[Stored records]

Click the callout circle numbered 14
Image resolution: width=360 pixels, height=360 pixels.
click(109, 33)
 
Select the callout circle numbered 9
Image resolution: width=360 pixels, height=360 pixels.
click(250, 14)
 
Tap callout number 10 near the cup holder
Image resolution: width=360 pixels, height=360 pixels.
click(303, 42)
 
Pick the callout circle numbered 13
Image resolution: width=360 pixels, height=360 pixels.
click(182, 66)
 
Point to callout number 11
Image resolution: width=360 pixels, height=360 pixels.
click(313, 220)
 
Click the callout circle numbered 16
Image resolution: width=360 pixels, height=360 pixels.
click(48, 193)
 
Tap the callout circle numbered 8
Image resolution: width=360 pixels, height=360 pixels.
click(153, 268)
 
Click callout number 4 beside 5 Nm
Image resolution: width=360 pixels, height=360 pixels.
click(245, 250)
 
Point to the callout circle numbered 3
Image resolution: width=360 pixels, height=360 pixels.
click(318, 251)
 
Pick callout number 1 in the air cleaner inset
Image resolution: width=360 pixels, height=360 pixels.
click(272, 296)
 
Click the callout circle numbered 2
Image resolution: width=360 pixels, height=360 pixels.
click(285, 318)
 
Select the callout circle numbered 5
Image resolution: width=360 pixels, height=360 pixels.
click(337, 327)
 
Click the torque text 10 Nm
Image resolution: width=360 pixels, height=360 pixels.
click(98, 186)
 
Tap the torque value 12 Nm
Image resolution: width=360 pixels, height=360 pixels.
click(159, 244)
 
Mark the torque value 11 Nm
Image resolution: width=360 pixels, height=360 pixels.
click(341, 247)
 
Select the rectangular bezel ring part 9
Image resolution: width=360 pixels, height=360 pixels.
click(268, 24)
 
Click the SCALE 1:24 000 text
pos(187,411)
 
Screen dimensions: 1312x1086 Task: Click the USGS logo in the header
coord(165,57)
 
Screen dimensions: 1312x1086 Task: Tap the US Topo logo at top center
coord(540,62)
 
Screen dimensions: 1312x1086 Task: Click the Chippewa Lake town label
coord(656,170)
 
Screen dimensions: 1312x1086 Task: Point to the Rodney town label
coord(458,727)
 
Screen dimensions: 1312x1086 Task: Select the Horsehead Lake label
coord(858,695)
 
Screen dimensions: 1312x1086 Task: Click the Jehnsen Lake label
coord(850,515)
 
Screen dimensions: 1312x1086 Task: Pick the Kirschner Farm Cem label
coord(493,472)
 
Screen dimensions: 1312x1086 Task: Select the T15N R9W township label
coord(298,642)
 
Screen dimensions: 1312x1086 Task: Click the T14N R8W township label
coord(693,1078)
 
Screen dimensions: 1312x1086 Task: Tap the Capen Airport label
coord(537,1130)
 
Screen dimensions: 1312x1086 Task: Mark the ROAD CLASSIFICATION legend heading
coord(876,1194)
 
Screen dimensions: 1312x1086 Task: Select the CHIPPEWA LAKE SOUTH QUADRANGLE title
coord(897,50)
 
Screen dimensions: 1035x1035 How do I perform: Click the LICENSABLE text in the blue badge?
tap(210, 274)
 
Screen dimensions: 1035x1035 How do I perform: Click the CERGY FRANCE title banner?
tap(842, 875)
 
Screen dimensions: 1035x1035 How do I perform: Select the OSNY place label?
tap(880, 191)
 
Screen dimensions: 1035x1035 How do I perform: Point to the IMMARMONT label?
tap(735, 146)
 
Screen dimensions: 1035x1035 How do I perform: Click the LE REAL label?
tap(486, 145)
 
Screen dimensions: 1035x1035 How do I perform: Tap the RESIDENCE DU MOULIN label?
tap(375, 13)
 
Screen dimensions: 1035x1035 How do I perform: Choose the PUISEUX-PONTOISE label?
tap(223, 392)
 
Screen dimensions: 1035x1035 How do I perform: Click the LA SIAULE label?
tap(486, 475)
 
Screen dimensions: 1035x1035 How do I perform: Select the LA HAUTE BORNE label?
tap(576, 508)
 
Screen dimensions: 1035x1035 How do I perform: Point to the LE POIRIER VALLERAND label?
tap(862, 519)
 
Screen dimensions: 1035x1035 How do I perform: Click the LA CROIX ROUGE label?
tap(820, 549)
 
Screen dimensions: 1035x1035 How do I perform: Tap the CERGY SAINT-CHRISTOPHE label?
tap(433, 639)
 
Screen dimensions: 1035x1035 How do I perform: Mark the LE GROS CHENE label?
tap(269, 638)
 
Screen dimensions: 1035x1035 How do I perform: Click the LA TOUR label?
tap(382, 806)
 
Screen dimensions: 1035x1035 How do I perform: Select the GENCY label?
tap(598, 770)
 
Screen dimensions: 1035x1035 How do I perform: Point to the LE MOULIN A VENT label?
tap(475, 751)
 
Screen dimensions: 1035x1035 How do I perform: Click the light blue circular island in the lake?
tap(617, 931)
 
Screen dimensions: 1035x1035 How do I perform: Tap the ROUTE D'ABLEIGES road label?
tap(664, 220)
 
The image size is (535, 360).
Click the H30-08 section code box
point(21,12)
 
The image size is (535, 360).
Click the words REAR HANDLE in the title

**Set exercise**:
Rewrite the entire listing, replacing each occurrence of "callout circle" with "callout bubble" and leaving everything else unchanged.

**Task result**:
Click the callout bubble numbered 14
Image resolution: width=360 pixels, height=360 pixels.
click(109, 33)
 
Select the callout bubble numbered 9
Image resolution: width=360 pixels, height=360 pixels.
click(250, 14)
 
Tap callout number 10 near the cup holder
Image resolution: width=360 pixels, height=360 pixels.
click(303, 42)
 
Pick the callout bubble numbered 13
Image resolution: width=360 pixels, height=360 pixels.
click(182, 66)
 
Point to callout number 11
Image resolution: width=360 pixels, height=360 pixels.
click(313, 220)
 
Click the callout bubble numbered 16
Image resolution: width=360 pixels, height=360 pixels.
click(48, 193)
 
Tap the callout bubble numbered 8
Image resolution: width=360 pixels, height=360 pixels.
click(153, 268)
 
Click callout number 4 beside 5 Nm
Image resolution: width=360 pixels, height=360 pixels.
click(245, 250)
 
Point to the callout bubble numbered 3
Image resolution: width=360 pixels, height=360 pixels.
click(318, 251)
 
Pick callout number 1 in the air cleaner inset
Image resolution: width=360 pixels, height=360 pixels.
click(272, 296)
 
Click the callout bubble numbered 2
Image resolution: width=360 pixels, height=360 pixels.
click(285, 318)
 
Select the callout bubble numbered 5
Image resolution: width=360 pixels, height=360 pixels.
click(337, 327)
 
Click the torque text 10 Nm
Image resolution: width=360 pixels, height=360 pixels.
click(98, 186)
 
Tap the torque value 12 Nm
Image resolution: width=360 pixels, height=360 pixels.
click(159, 244)
 
Mark the torque value 11 Nm
Image resolution: width=360 pixels, height=360 pixels.
click(341, 247)
 
Select the rectangular bezel ring part 9
Image resolution: width=360 pixels, height=360 pixels.
click(268, 24)
 
Click the SCALE 1:24 000 text
pos(187,411)
 
Screen dimensions: 1312x1086 Task: Click the USGS logo in the header
coord(165,57)
 
Screen dimensions: 1312x1086 Task: Tap the US Topo logo at top center
coord(540,62)
 
Screen dimensions: 1312x1086 Task: Click the Chippewa Lake town label
coord(656,170)
 
Screen dimensions: 1312x1086 Task: Point to the Rodney town label
coord(458,727)
 
Screen dimensions: 1312x1086 Task: Select the Horsehead Lake label
coord(858,695)
 
Screen dimensions: 1312x1086 Task: Click the Jehnsen Lake label
coord(850,515)
 
Screen dimensions: 1312x1086 Task: Pick the Kirschner Farm Cem label
coord(493,472)
 
Screen dimensions: 1312x1086 Task: Select the T15N R9W township label
coord(298,642)
 
Screen dimensions: 1312x1086 Task: Click the T14N R8W township label
coord(693,1078)
 
Screen dimensions: 1312x1086 Task: Tap the Capen Airport label
coord(537,1130)
 
Screen dimensions: 1312x1086 Task: Mark the ROAD CLASSIFICATION legend heading
coord(876,1194)
 
Screen dimensions: 1312x1086 Task: Select the CHIPPEWA LAKE SOUTH QUADRANGLE title
coord(897,50)
 
Screen dimensions: 1035x1035 How do I perform: Click the LICENSABLE text in the blue badge?
tap(210, 274)
 
Screen dimensions: 1035x1035 How do I perform: Click the CERGY FRANCE title banner?
tap(842, 875)
 
Screen dimensions: 1035x1035 How do I perform: Select the OSNY place label?
tap(880, 191)
 
Screen dimensions: 1035x1035 How do I perform: Point to the IMMARMONT label?
tap(735, 146)
 
Screen dimensions: 1035x1035 How do I perform: Click the LE REAL label?
tap(486, 145)
 
Screen dimensions: 1035x1035 How do I perform: Tap the RESIDENCE DU MOULIN label?
tap(375, 13)
 
Screen dimensions: 1035x1035 How do I perform: Choose the PUISEUX-PONTOISE label?
tap(223, 392)
 
Screen dimensions: 1035x1035 How do I perform: Click the LA SIAULE label?
tap(486, 475)
 
Screen dimensions: 1035x1035 How do I perform: Select the LA HAUTE BORNE label?
tap(576, 508)
 
Screen dimensions: 1035x1035 How do I perform: Point to the LE POIRIER VALLERAND label?
tap(862, 519)
 
Screen dimensions: 1035x1035 How do I perform: Click the LA CROIX ROUGE label?
tap(820, 549)
 
Screen dimensions: 1035x1035 How do I perform: Tap the CERGY SAINT-CHRISTOPHE label?
tap(433, 639)
 
Screen dimensions: 1035x1035 How do I perform: Mark the LE GROS CHENE label?
tap(269, 638)
 
Screen dimensions: 1035x1035 How do I perform: Click the LA TOUR label?
tap(382, 806)
 
Screen dimensions: 1035x1035 How do I perform: Select the GENCY label?
tap(598, 770)
 
Screen dimensions: 1035x1035 How do I perform: Point to the LE MOULIN A VENT label?
tap(475, 751)
 
Screen dimensions: 1035x1035 How do I perform: Click the light blue circular island in the lake?
tap(617, 931)
 
Screen dimensions: 1035x1035 How do I perform: Tap the ROUTE D'ABLEIGES road label?
tap(664, 220)
 
The image size is (535, 360).
Click the H30-08 section code box
point(21,12)
 
The image size is (535, 360).
Click the words REAR HANDLE in the title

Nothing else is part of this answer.